> [Task description]
All lines from the start of the listing below through the line containing "This screenshot has width=800, height=533." are to be written out again exactly, and no others.

> [Information provided]
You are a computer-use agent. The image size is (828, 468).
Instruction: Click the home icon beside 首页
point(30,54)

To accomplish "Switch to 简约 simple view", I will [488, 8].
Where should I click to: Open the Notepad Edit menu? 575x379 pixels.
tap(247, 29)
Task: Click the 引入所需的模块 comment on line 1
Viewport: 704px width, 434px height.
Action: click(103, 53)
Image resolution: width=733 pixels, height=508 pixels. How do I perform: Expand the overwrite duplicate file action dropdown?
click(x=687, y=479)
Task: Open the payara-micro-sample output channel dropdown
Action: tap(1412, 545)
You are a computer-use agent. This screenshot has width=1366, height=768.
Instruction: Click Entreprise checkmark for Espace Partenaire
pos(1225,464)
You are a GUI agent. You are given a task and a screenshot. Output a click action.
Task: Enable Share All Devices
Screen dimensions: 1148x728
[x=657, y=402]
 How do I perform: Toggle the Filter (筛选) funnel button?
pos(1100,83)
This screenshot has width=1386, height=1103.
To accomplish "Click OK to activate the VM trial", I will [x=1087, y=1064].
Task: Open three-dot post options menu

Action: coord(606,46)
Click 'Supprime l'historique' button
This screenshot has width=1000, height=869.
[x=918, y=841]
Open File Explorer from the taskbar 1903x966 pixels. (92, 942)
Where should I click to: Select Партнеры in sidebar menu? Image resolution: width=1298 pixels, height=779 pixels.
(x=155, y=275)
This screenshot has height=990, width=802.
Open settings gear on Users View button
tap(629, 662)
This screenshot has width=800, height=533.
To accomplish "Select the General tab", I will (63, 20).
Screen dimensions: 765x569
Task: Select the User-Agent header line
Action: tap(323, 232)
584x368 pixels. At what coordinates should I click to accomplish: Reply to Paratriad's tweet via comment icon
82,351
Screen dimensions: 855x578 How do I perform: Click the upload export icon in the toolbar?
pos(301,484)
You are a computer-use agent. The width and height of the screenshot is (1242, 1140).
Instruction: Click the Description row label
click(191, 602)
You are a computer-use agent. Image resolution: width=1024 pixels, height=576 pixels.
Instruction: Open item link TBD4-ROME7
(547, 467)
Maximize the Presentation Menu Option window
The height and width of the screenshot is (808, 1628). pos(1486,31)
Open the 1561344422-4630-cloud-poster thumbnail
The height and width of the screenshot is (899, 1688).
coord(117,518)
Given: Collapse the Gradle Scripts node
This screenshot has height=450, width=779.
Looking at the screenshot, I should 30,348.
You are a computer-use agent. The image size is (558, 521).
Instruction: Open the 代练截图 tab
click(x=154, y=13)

> [Task answer]
You are a computer-use agent. The image size is (828, 468).
Instruction: Click the home icon beside 首页
point(30,54)

To accomplish "Switch to 简约 simple view", I will [488, 8].
Where should I click to: Open the Notepad Edit menu? 575x379 pixels.
tap(247, 29)
Task: Click the 引入所需的模块 comment on line 1
Viewport: 704px width, 434px height.
Action: click(103, 53)
Image resolution: width=733 pixels, height=508 pixels. How do I perform: Expand the overwrite duplicate file action dropdown?
click(x=687, y=479)
Task: Open the payara-micro-sample output channel dropdown
Action: tap(1412, 545)
You are a computer-use agent. This screenshot has width=1366, height=768.
Instruction: Click Entreprise checkmark for Espace Partenaire
pos(1225,464)
You are a GUI agent. You are given a task and a screenshot. Output a click action.
Task: Enable Share All Devices
Screen dimensions: 1148x728
[x=657, y=402]
 How do I perform: Toggle the Filter (筛选) funnel button?
pos(1100,83)
This screenshot has width=1386, height=1103.
To accomplish "Click OK to activate the VM trial", I will [x=1087, y=1064].
Task: Open three-dot post options menu

Action: coord(606,46)
Click 'Supprime l'historique' button
This screenshot has width=1000, height=869.
[x=918, y=841]
Open File Explorer from the taskbar 1903x966 pixels. (92, 942)
Where should I click to: Select Партнеры in sidebar menu? Image resolution: width=1298 pixels, height=779 pixels.
(x=155, y=275)
This screenshot has height=990, width=802.
Open settings gear on Users View button
tap(629, 662)
This screenshot has width=800, height=533.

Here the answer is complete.